(Assignment): Copy the nursing education abstract from "OBJECTIVES: The aim" to "their RN workforce.", swapping "chief nurse executives" for "nursing directors".

OBJECTIVES: The aim of this study was to understand current education level of hospital nurses and strategies used by Kentucky's chief nurse executives (CNEs) to encourage academic progression in their RN workforce.

 

BACKGROUND: The Institute of Medicine and American Nurses Credentialing Center called for 80% of RNs to be educated with a minimum of a BSN. CNEs have a key role in achieving that goal.

 

METHODS: An electronic survey was administered in fall 2013. Fifty-two Kentucky CNEs responded.

 

RESULTS: No hospitals in Kentucky met the BSN target. Sixty-two percent of CNEs planned to achieve 80% BSN nurses by 2020. Teaching status, hiring preferences, goals for increasing percentage of BSN nurses, and processes to facilitate advancement of nurses prepared at the associate degree level were associated with pursuit or achievement of Pathway to Excellence(R) or Magnet(R) designation. In addition to policies to support increasing educational levels, incentives offered included tuition reimbursement, career advancement, time off, and academic partnerships.

 

CONCLUSION: Increasing the proportion of BSN-prepared nurses should be a priority for CNEs. Strategies to facilitate that goal are explored. From these data, a large number of CNEs (38%) do not have a goal to achieve the recommended levels of BSN nurses. Further education and support in the rural hospitals in Kentucky are indicated to support this recommendation.

(Entries from a collection):
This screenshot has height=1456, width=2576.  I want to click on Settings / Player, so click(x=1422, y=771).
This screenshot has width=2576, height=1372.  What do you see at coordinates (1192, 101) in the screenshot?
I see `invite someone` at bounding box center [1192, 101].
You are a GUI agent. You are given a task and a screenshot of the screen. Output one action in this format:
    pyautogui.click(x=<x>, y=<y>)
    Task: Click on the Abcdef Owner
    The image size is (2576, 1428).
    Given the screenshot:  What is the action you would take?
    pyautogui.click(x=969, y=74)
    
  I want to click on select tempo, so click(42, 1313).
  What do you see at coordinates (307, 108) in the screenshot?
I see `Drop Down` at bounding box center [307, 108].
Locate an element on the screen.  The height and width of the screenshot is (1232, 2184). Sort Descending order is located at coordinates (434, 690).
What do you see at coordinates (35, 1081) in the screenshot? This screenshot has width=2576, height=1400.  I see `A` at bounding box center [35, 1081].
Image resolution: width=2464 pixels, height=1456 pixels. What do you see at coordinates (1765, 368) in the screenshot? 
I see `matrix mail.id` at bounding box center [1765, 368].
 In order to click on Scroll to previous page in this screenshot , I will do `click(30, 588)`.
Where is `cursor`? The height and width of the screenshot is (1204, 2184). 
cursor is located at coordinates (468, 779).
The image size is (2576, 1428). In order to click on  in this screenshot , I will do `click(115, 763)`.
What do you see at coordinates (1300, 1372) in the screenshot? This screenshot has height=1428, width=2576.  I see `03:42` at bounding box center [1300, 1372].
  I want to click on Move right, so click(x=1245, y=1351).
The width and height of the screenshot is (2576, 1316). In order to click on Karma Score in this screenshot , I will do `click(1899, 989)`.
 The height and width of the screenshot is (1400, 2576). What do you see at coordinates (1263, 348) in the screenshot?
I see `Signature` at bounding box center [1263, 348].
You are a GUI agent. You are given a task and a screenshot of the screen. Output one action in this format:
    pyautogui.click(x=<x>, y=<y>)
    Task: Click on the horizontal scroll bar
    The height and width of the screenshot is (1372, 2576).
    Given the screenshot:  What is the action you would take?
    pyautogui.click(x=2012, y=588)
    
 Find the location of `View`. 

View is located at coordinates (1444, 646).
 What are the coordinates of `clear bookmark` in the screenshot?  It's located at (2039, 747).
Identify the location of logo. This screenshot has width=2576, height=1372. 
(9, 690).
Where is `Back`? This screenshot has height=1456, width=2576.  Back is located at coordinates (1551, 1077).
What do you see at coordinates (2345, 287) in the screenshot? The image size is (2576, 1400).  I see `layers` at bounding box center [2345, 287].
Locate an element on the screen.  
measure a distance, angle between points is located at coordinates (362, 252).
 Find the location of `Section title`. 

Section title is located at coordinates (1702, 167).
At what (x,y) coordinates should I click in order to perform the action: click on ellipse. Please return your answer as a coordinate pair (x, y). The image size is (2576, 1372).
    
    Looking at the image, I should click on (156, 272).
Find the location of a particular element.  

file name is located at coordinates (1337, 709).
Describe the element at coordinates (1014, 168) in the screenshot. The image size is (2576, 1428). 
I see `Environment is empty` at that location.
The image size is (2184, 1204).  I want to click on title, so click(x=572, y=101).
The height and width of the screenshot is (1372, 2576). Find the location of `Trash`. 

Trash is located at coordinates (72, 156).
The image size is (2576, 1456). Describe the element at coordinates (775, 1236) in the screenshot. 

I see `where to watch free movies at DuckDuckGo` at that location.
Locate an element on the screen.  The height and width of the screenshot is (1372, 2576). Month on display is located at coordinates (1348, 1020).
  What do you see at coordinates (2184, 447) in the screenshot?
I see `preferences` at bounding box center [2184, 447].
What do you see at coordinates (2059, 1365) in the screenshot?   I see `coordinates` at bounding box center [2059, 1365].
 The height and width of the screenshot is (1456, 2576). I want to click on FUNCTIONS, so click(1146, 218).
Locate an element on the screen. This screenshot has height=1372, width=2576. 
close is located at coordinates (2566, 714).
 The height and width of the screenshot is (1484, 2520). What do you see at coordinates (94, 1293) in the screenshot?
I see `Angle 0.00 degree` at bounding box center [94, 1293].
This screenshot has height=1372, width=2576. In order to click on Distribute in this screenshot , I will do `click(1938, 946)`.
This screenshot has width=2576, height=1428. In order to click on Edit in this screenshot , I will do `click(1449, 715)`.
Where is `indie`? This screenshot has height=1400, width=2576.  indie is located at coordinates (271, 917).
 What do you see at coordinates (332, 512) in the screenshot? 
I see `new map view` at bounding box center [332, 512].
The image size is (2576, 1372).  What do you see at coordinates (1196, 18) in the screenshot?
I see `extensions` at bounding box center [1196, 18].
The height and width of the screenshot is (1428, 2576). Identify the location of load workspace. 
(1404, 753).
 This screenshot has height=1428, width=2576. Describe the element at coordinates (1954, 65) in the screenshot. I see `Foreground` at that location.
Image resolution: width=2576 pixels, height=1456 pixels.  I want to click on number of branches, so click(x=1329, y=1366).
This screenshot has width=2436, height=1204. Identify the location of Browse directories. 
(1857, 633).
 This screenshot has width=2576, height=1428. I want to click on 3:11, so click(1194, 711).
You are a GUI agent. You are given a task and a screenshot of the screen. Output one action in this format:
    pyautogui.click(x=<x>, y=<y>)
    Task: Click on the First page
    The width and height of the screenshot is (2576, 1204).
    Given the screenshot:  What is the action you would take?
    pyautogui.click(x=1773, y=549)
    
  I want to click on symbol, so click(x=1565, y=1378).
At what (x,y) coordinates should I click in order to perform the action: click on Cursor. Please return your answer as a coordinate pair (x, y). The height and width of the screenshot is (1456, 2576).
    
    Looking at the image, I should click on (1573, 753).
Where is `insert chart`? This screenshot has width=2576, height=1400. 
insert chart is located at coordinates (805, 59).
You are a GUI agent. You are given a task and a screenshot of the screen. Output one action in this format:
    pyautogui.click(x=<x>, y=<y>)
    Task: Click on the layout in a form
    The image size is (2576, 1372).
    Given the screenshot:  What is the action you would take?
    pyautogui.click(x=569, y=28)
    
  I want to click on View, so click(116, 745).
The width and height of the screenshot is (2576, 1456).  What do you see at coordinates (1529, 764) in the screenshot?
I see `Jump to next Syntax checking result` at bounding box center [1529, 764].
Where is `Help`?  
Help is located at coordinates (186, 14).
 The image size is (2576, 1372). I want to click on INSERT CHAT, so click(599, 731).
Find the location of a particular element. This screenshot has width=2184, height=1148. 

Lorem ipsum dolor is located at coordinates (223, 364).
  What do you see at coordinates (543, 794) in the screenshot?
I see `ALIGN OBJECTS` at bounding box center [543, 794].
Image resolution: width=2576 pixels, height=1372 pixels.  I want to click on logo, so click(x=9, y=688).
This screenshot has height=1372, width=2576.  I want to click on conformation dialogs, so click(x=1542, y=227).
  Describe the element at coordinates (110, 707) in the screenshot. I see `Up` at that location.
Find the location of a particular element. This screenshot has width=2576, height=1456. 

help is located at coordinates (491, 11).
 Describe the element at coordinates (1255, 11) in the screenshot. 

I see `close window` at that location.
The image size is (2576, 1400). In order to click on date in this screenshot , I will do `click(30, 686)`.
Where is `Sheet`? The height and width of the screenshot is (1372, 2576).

(Response to the task):
OBJECTIVES: The aim of this study was to understand current education level of hospital nurses and strategies used by Kentucky's nursing directors (CNEs) to encourage academic progression in their RN workforce.